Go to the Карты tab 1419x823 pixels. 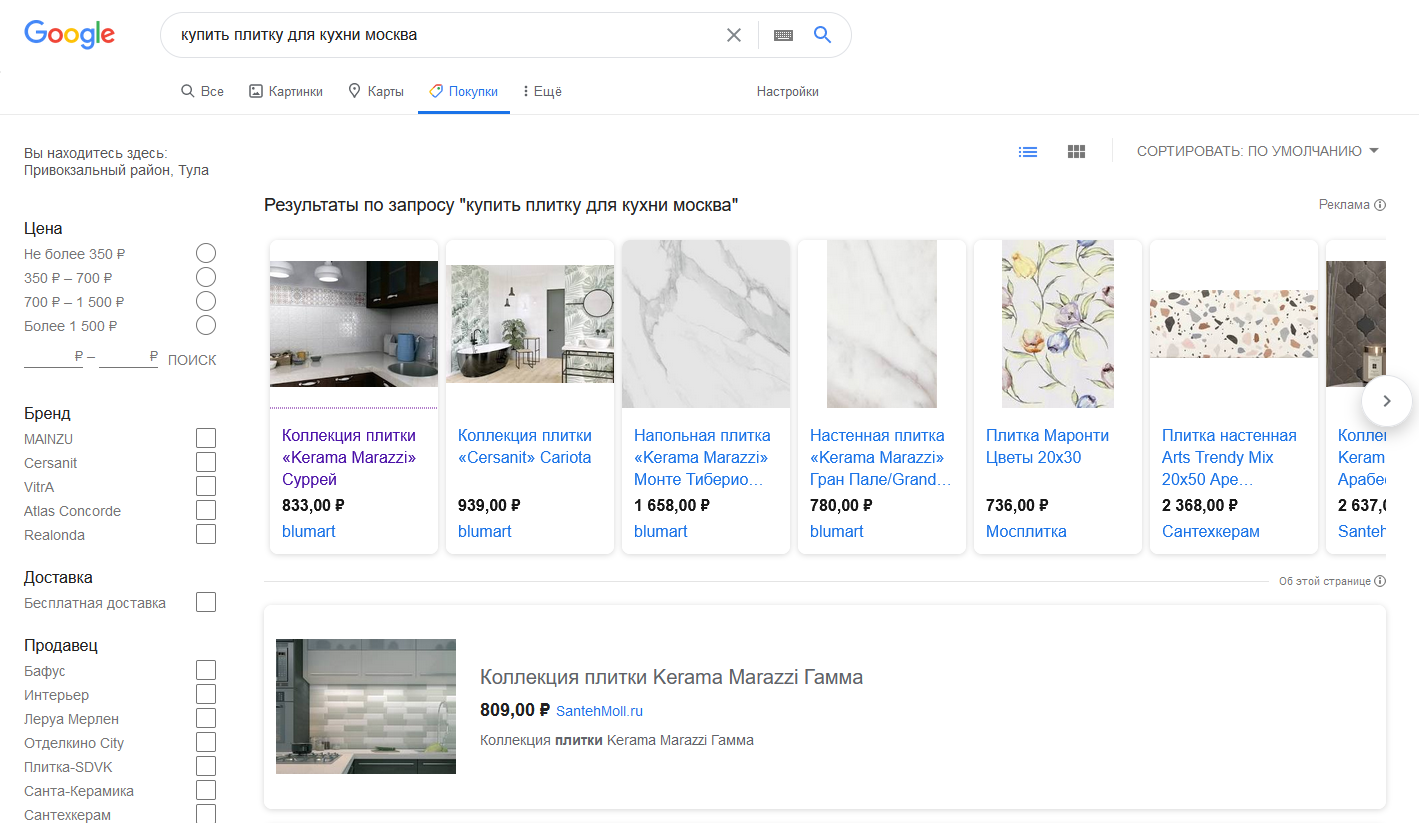pyautogui.click(x=376, y=91)
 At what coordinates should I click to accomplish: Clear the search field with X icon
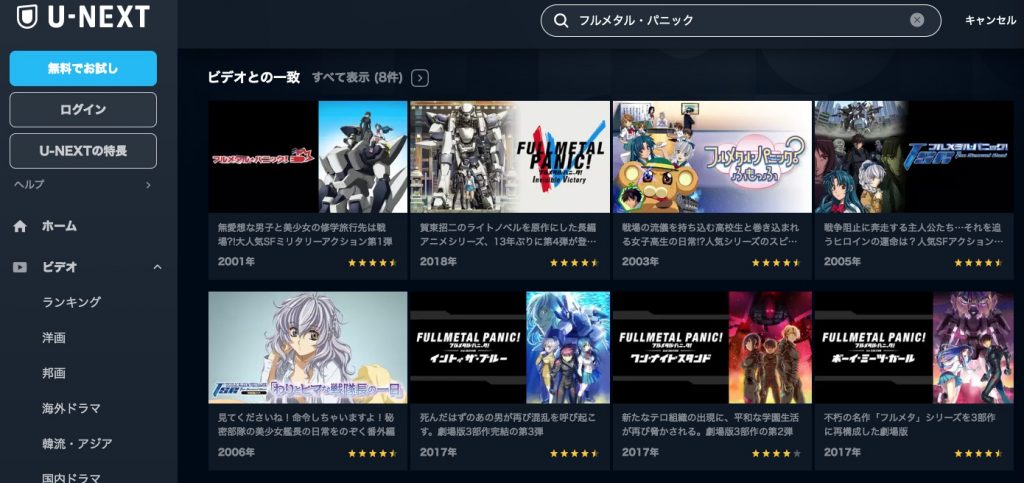click(917, 20)
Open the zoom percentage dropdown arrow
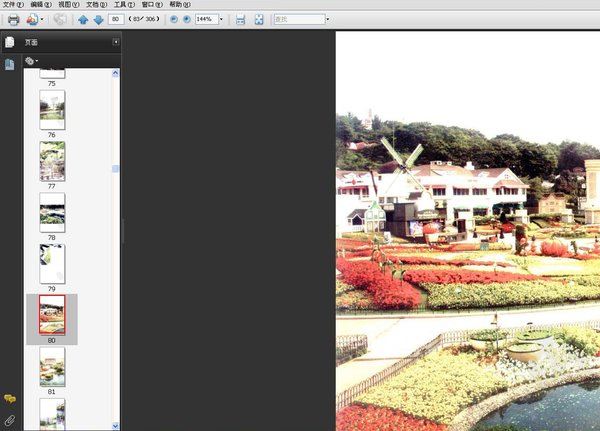600x431 pixels. (221, 19)
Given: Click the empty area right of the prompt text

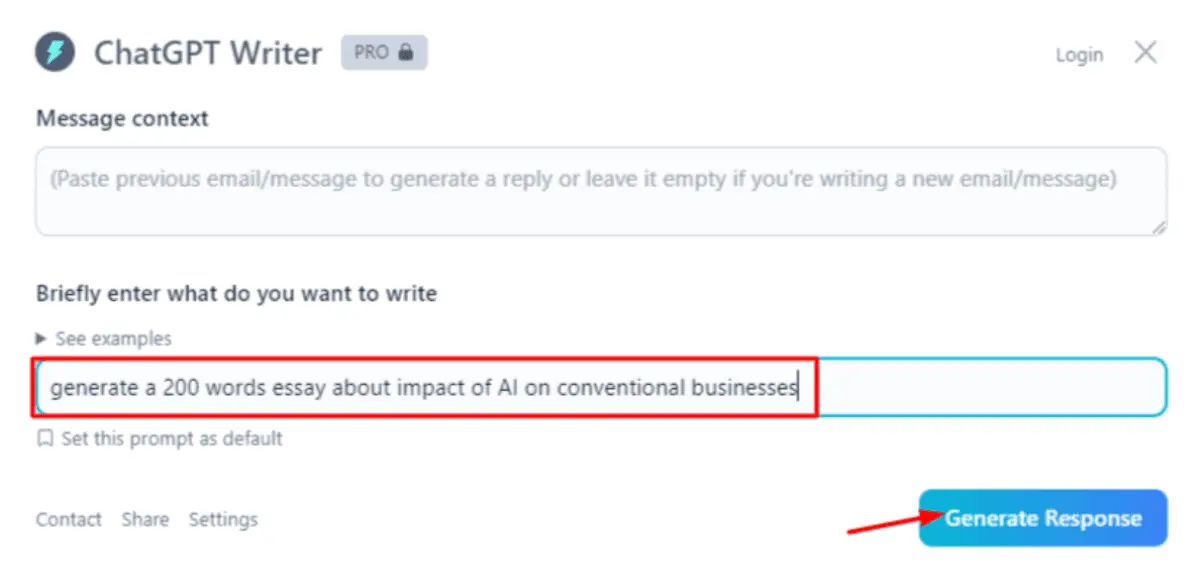Looking at the screenshot, I should 990,387.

#### WORK INSTRUCTION:
Hand back exactly the lines from the one with "Open the zoom percentage dropdown arrow" through the last line of the data above, both ends included, with every picture left out.

#### RESULT:
Open the zoom percentage dropdown arrow
600x431 pixels. (221, 19)
Given: Click the empty area right of the prompt text

Looking at the screenshot, I should 990,387.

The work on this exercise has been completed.